= Data efficiency =

Data efficiency refers to efficiency of the many processes that can be applied to data such as storage, access, filtering, sharing, etc., and whether or not the processes lead to the desired outcome within resource constraints.

A management definition of data efficiency would be the measure of how data storage and usage across an enterprise or within a department or within a project - impacts the organization's costs and revenues.

On the broadest level:

DE = expected benefits from applying I.T. to a given task / cost of application of I.T.

On the technical side, in the development of computer hardware, software and systems, Data Efficiency can refer to many things such as packing bits on a physical medium^{1}, or chip area usage on a silicon wafer^{2}, or the use of data in programming so as to require less time and computation resources^{3}.
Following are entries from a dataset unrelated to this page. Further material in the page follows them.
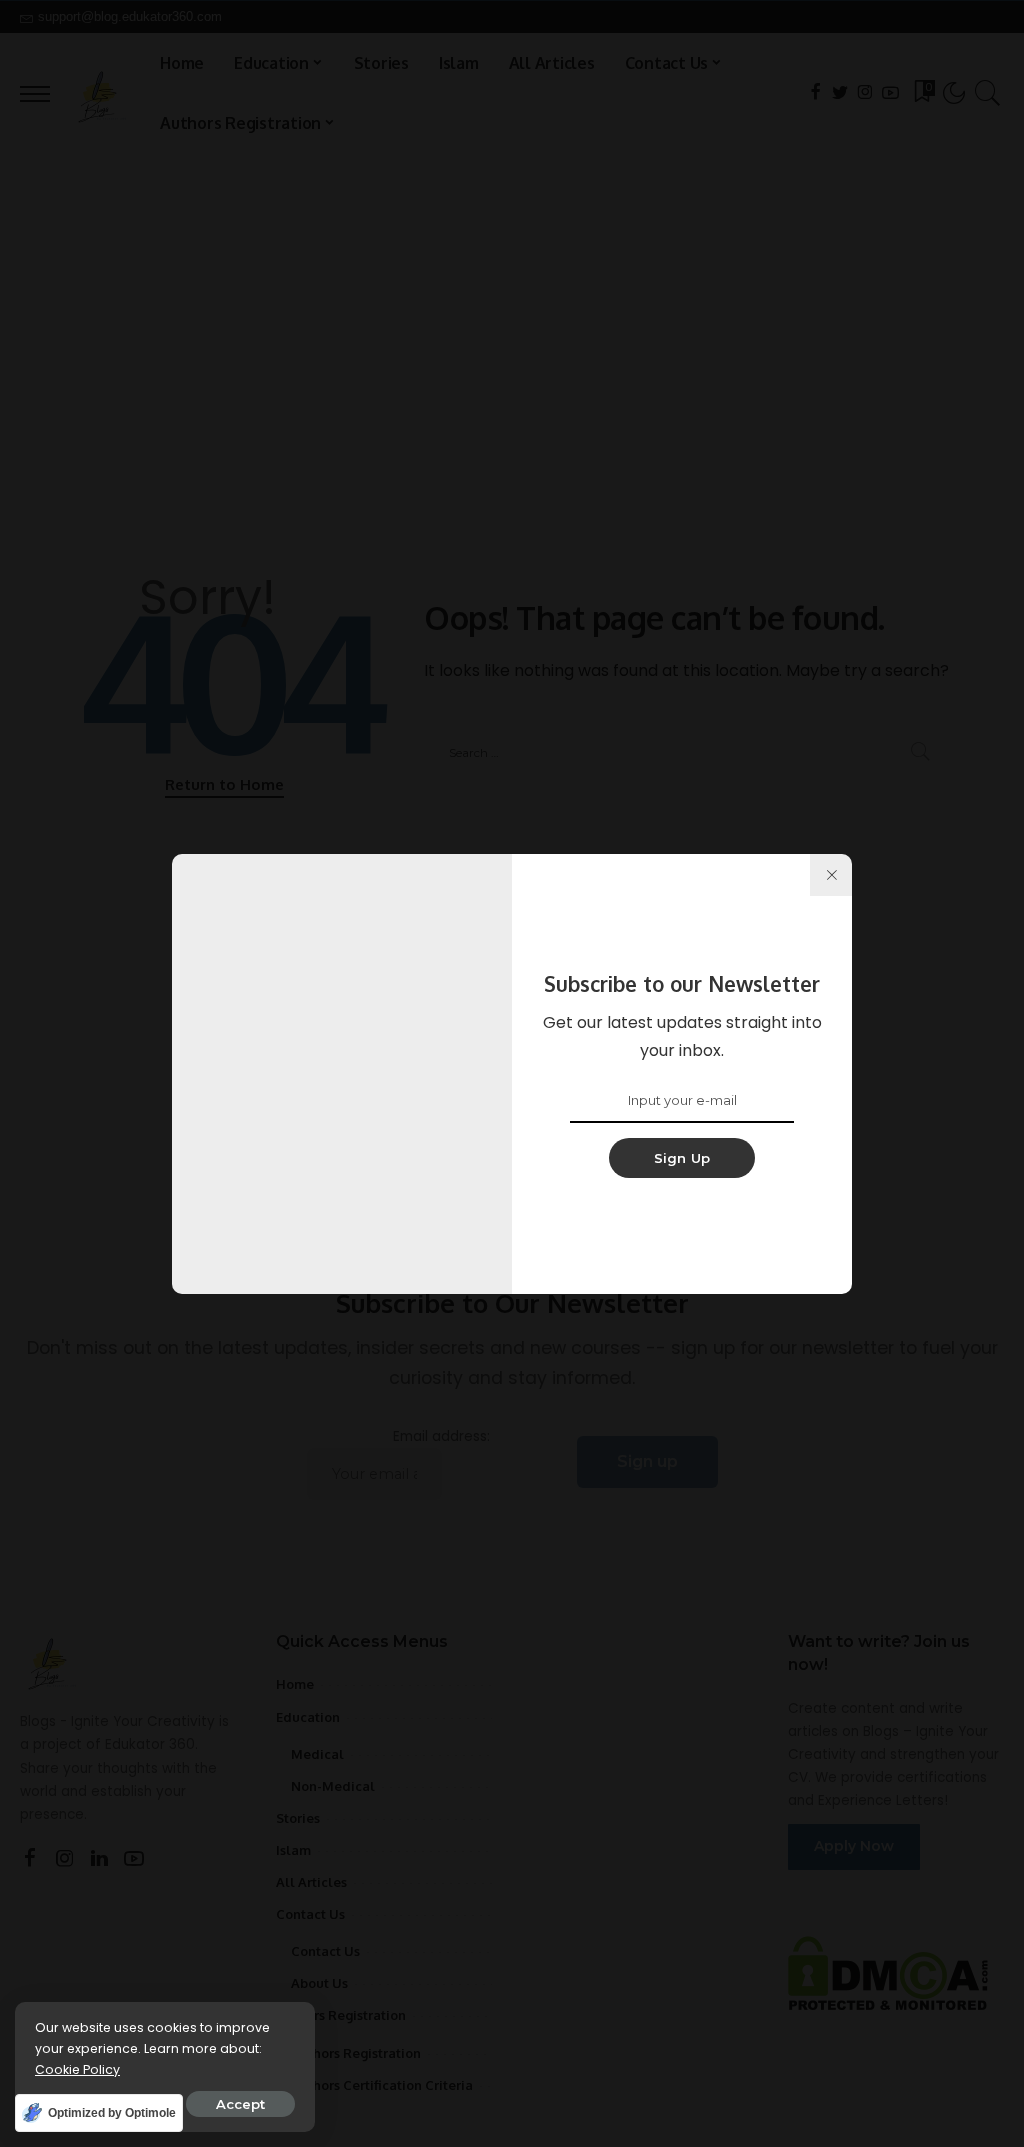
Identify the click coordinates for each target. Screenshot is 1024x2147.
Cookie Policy (77, 2069)
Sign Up (682, 1158)
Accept (240, 2104)
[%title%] (831, 875)
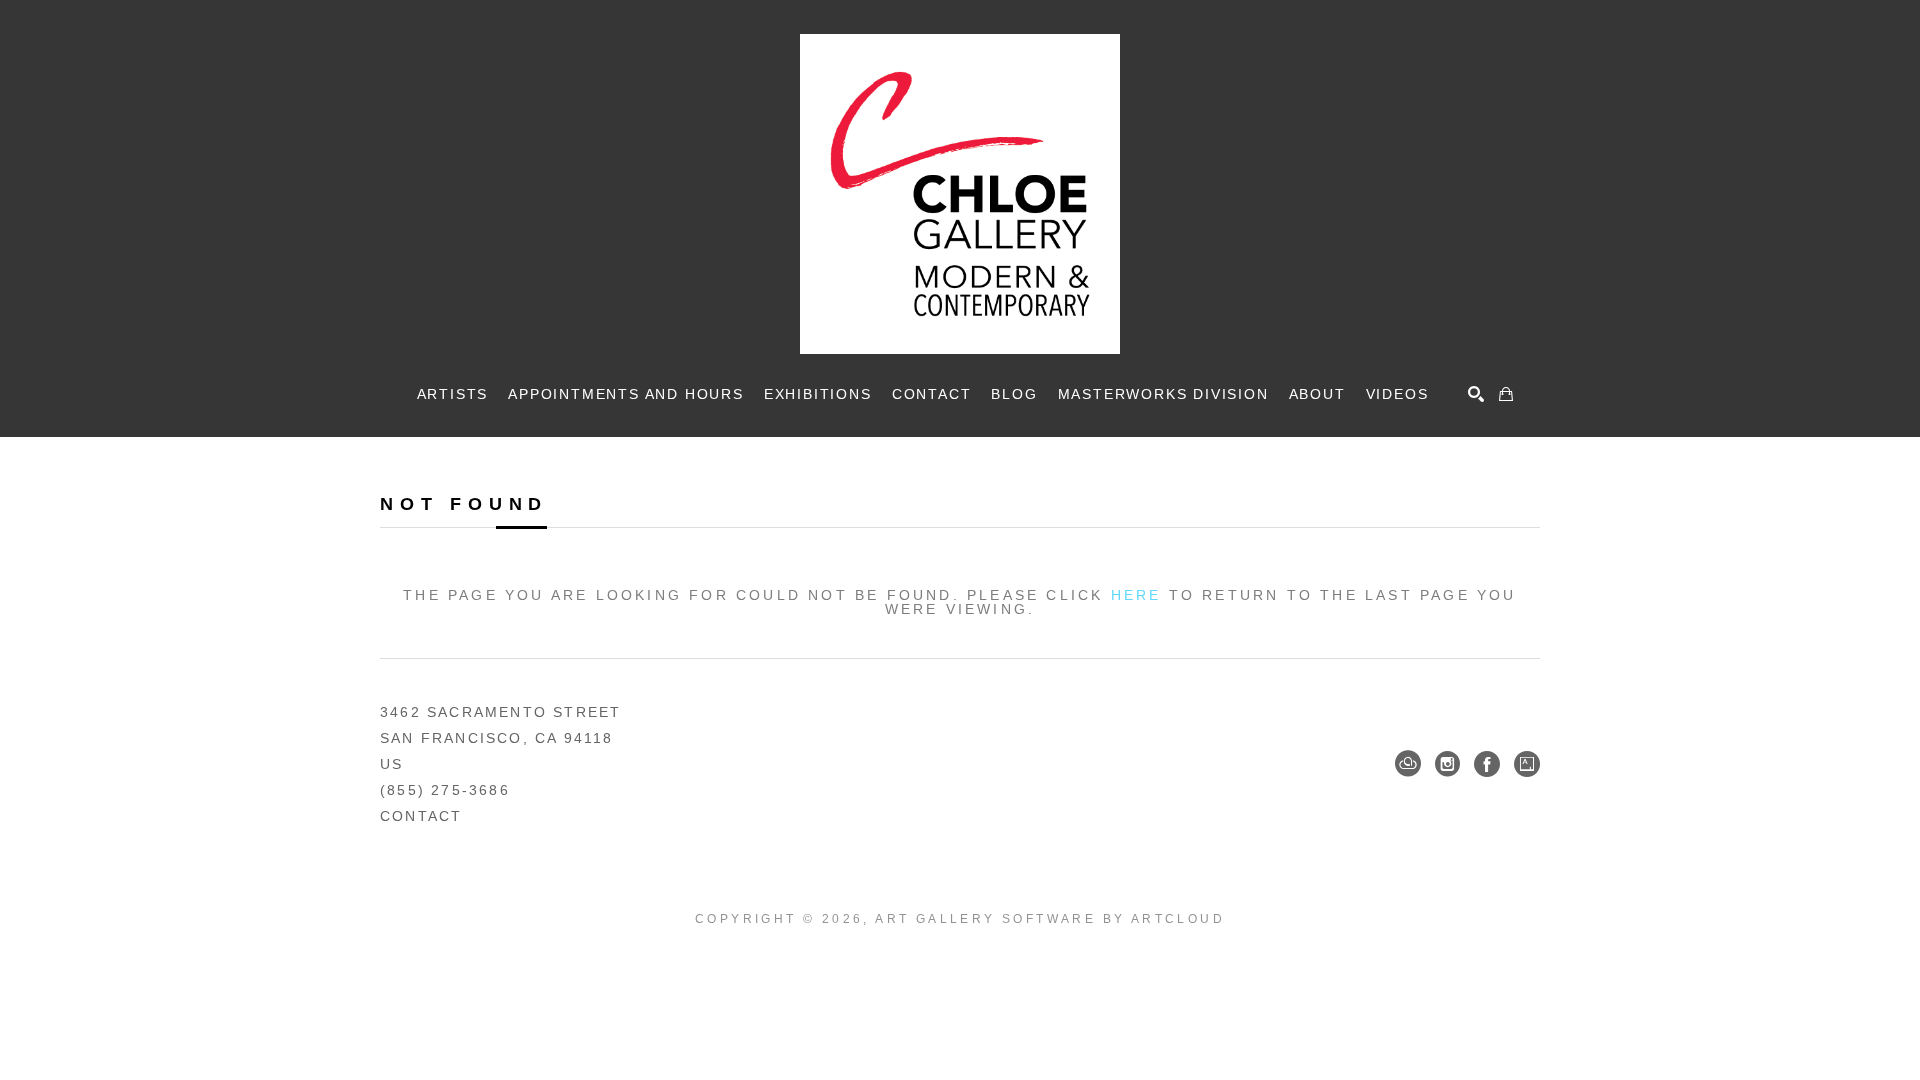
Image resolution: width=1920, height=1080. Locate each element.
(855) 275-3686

Examples of these two categories of use for data efficiency (managerial and technical) can be found in process industries and computer chip research and development:

1.Traditional water/wastewater management procedures include travel to pump stations, reading and hand recording of meter numbers, transposition of log sheets, and other manual operations. This whole process can be said to have low data efficiency^{4}.

2.In the design of today’s Dynamic Random-Access Memory (DRAM) computer chips, R&D optimizes parameters such as row and column access times, chip area usage, burst length and row granularity. Input/output times are measured in very small fractions of a second. The latest versions of these chips are said to have high data efficiency^{2}.

Both these examples above show the application of different information technologies that process data to reach a defined outcome. Sometimes processes are within time, space and resource constraints, and sometimes they are not.